===== Provided information
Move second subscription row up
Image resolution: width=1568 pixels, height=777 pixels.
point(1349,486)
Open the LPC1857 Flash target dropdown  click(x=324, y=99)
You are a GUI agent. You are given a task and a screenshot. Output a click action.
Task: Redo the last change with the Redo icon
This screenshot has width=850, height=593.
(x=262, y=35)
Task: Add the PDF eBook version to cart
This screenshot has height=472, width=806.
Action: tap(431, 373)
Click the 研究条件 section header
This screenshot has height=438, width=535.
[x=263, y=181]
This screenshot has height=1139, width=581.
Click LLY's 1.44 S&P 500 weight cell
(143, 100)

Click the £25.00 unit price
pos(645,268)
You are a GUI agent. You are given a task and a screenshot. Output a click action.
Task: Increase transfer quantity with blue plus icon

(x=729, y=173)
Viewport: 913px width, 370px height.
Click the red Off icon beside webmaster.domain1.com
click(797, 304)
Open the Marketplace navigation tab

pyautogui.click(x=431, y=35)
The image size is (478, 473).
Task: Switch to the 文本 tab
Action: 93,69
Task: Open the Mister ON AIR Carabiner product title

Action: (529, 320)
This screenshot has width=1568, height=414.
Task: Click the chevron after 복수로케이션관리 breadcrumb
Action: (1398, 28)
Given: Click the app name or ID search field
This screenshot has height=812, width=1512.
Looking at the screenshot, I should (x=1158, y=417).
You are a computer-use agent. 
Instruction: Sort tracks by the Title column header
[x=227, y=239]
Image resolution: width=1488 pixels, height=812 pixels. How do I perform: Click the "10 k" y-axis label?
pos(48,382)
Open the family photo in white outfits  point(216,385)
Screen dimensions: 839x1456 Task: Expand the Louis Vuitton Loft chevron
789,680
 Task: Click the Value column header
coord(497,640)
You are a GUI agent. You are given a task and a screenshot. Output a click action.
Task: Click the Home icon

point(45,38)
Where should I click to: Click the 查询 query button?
==========
**Activity**
Lines from the one holding "Open the family" to the end of the listing above are the only ones to transcribe. Keep each exactly as written.

**Solution to this problem**
Open the family photo in white outfits  point(216,385)
Screen dimensions: 839x1456 Task: Expand the Louis Vuitton Loft chevron
789,680
 Task: Click the Value column header
coord(497,640)
You are a GUI agent. You are given a task and a screenshot. Output a click action.
Task: Click the Home icon

point(45,38)
Where should I click to: Click the 查询 query button?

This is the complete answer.